Fans of Salmon will appreciate Garrison's seasoned time-keeping as the group takes the stage at the Boulder Theater for two nights after Thanksgiving. This year marks the sixth that the band has performed in Boulder on the weekend after turkey day. With a new album on the horizon and an ongoing aggressive touring schedule, the self-described "polyethnic Cajun slamgrass" act arrives in energized form.
"We've been really inspired by the tour that we're currently doing," says Garrison on a phone call from the road in Virginia. "There's lots of energy coming toward the band right now. I haven't see it like this in a while. It's been all-acoustic, with a living-room theme. We picked up paintings from thrift stores and some lamps and chairs that we put on stage. I've been playing an upright bass instead of my usual electric rig, so there are no amps. But for the Boulder shows, we'll be back in full electric mode, along with a horn section. We're really looking forward to it."
Leftover Salmon's history in Colorado includes legendary performances up and down the Front Range, as well as countless romps through the high country. The band played its first show in Crested Butte in January 1989, and since then has added other ski towns, including Steamboat and Aspen, to its regular schedule, along with plenty of larger venues, such as Red Rocks and the Telluride Bluegrass Festival. Garrison estimates that the group performs roughly eighty shows each year, sixteen of those in Colorado.
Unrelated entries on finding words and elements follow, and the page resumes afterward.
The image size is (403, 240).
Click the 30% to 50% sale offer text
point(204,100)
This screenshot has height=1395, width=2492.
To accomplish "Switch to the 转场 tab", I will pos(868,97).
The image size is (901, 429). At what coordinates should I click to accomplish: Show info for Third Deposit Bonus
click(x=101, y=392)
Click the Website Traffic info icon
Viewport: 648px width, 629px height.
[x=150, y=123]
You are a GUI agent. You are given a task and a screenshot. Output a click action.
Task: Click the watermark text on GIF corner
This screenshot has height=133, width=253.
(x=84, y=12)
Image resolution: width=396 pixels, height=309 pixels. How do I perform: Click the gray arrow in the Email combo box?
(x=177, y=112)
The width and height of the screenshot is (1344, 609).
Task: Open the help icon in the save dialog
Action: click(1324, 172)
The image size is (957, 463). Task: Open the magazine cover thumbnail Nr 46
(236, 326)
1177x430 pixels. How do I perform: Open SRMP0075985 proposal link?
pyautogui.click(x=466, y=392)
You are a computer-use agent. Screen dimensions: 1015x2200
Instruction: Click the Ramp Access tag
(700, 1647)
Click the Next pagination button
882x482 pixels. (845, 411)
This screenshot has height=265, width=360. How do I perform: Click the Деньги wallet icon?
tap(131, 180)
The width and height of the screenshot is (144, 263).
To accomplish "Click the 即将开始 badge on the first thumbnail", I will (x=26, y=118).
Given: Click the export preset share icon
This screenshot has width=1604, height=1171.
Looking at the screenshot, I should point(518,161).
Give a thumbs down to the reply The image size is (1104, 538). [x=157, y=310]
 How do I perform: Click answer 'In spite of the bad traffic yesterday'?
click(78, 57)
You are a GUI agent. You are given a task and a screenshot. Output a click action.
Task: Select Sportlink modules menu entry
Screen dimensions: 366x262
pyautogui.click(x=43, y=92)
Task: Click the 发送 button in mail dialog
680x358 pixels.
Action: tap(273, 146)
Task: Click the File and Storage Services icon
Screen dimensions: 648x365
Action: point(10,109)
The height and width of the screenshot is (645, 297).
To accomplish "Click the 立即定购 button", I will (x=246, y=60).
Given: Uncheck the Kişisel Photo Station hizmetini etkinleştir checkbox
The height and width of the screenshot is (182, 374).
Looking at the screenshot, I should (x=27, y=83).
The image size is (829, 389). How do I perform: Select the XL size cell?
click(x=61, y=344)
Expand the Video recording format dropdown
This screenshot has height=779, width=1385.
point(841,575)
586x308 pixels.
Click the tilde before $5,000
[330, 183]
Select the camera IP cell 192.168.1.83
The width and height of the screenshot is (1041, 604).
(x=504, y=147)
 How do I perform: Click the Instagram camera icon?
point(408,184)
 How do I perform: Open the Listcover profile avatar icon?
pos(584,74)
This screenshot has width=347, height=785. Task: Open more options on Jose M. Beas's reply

"We enjoy playing at the bigger venues like Red Rocks, of course, but we also like to stay accessible and play smaller spots in the mountain towns that our fans like," he says. "We do an annual thing at the Stanley Hotel in Estes Park, and Boulder is always a stop, and we like to hit Fort Collins when we can. Colorado just has so many great places to go."
Garrison says that in Boulder the band could play a few of the songs from its forthcoming CD, Places, which is due out next spring. The act has a festive tradition of guest sit-ins by local musicians, and the two-night stand will spotlight trumpeter Jennifer Hartswick of the Trey Anastasio Band, tenor saxophonist Skerik, and Denver trombone player Adam Bartczak. Leftover Salmon's horn section goes by the name of the High Country Horns.
"We've got The Grant Farm opening up on Friday and The Drunken Hearts on Saturday," Garrison says. "Tyler Grant is a great friend of ours, and we always like to play with him when we can. And we usually call our buds from the [Infamous] Stringdusters and Yonder Mountain String Band too. No guarantees, but there could be some surprises."
Over the years, Salmon has amassed fans in California, the Midwest, North Carolina, Virginia and various other spots across the country. Band frontman Vince Herman has been known to play shows under the banner of Vince and Friends, which sometimes includes Garrison, at places including the New Orleans Jazz and Heritage Festival.
"Our current touring schedule feels like a sweet spot," explains Garrison. "We do it enough to where people can consider it a full-time occupation if they need to, but it also leaves us with time to pursue other things."
The current version of Leftover Salmon comprises Garrison; Herman; Drew Emmitt; drummer Alwyn Robinson, who will have been with the group for five years in May; keyboardist Eric Deutsch, now in his second year; and banjoist Andy Thorn, who is in his eighth year. While Salmon sprung from the hills of Nederland and pulled some of its personnel from the Front Range, a few members now live out of state: Herman in Ashland, Oregon, and Robinson and Deutsch in Brooklyn, New York.
"The sound of the band has gotten a little bit bigger," says Garrison. "Since we re-committed a few years ago to using keys, with the addition of Bill Payne, and now Erik Deutsch, we have a modern-rock element in addition to our traditional rootsy sound, which is always there. In the last three years, I'd say we've gotten better as a unit. We understand each others' strengths and weaknesses. But part of the joy of the band for people is that it's unrefined and off-the-cuff, with a bar-band mentality. So the trick is to retain that while trying to make it refined and professional, too."